*What is needed*
Swap each "Click" in the entries below for "Press" and write the entries out again with nothing else changed. Leave the pictures out.

|---|

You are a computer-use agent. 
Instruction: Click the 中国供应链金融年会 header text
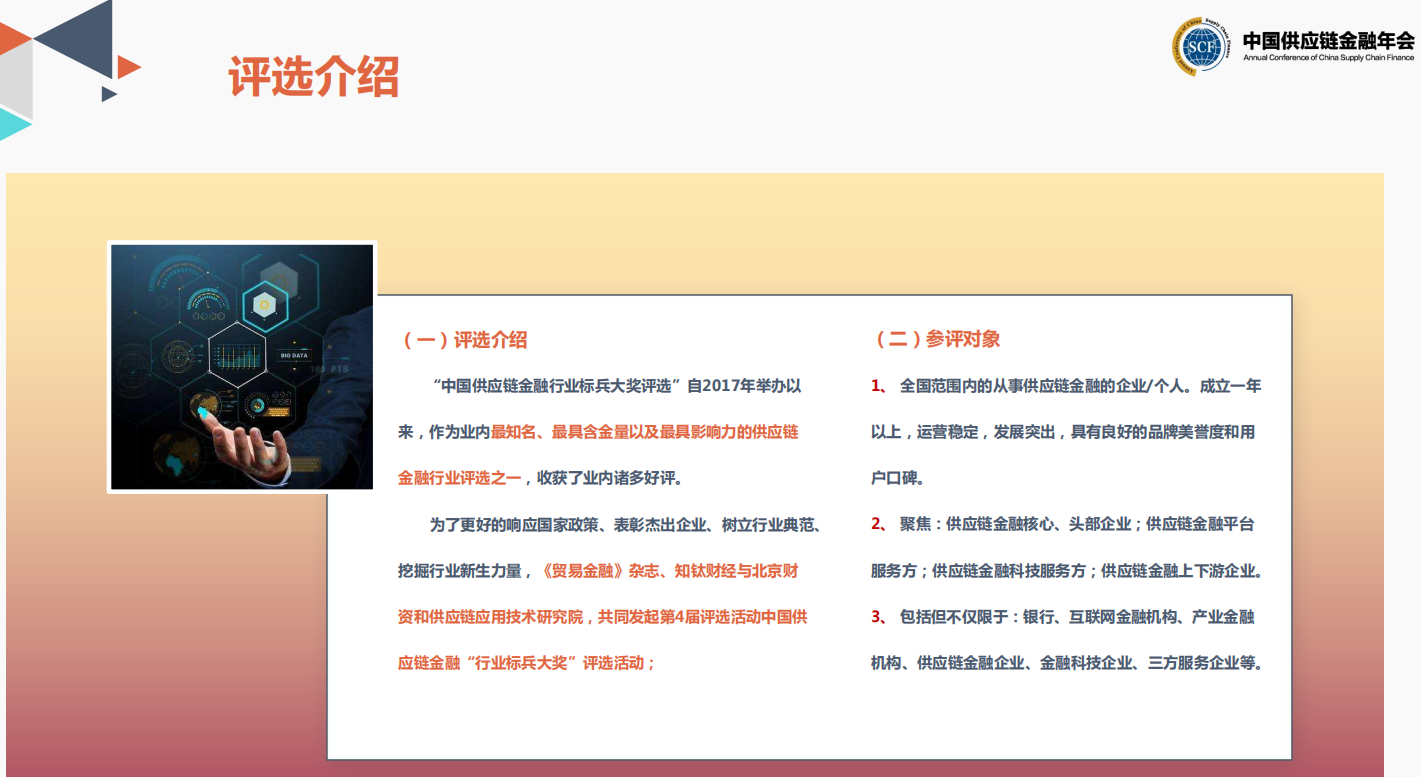[1328, 40]
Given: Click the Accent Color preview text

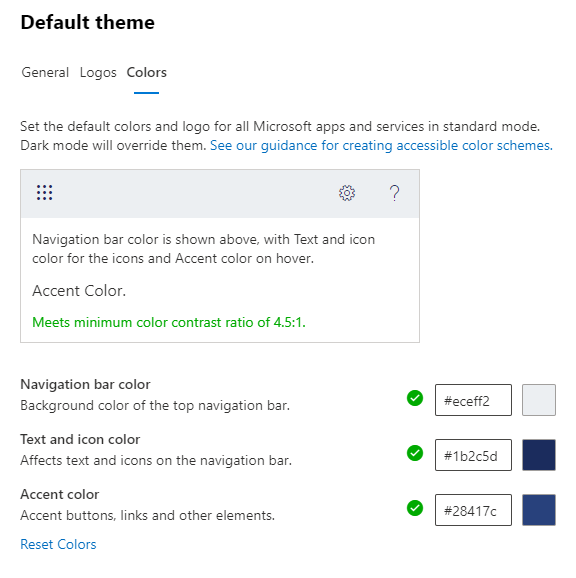Looking at the screenshot, I should coord(79,291).
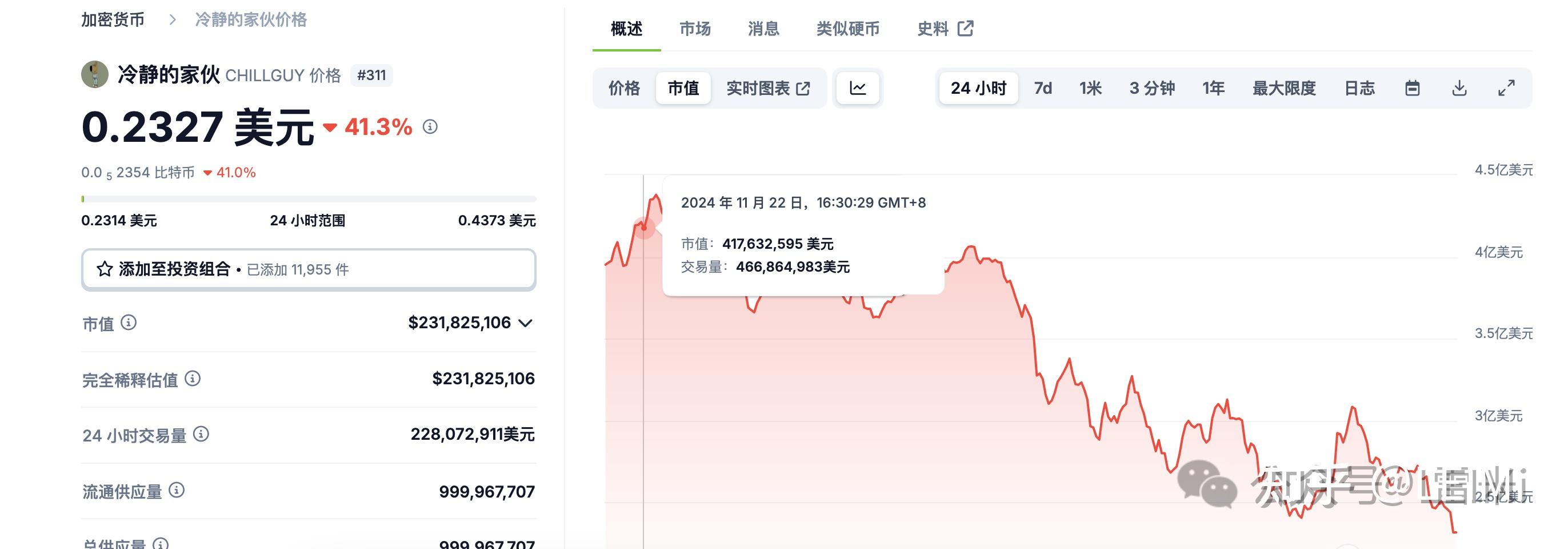The height and width of the screenshot is (549, 1568).
Task: Select the 3 分钟 interval
Action: tap(1152, 87)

|---|

*Written answer*
You are a computer-use agent. 
Instruction: Press the 中国供应链金融年会 header text
[1328, 40]
Given: Press the Accent Color preview text

Looking at the screenshot, I should coord(79,291).
The height and width of the screenshot is (549, 1568).
Task: Select the 3 分钟 interval
Action: tap(1152, 87)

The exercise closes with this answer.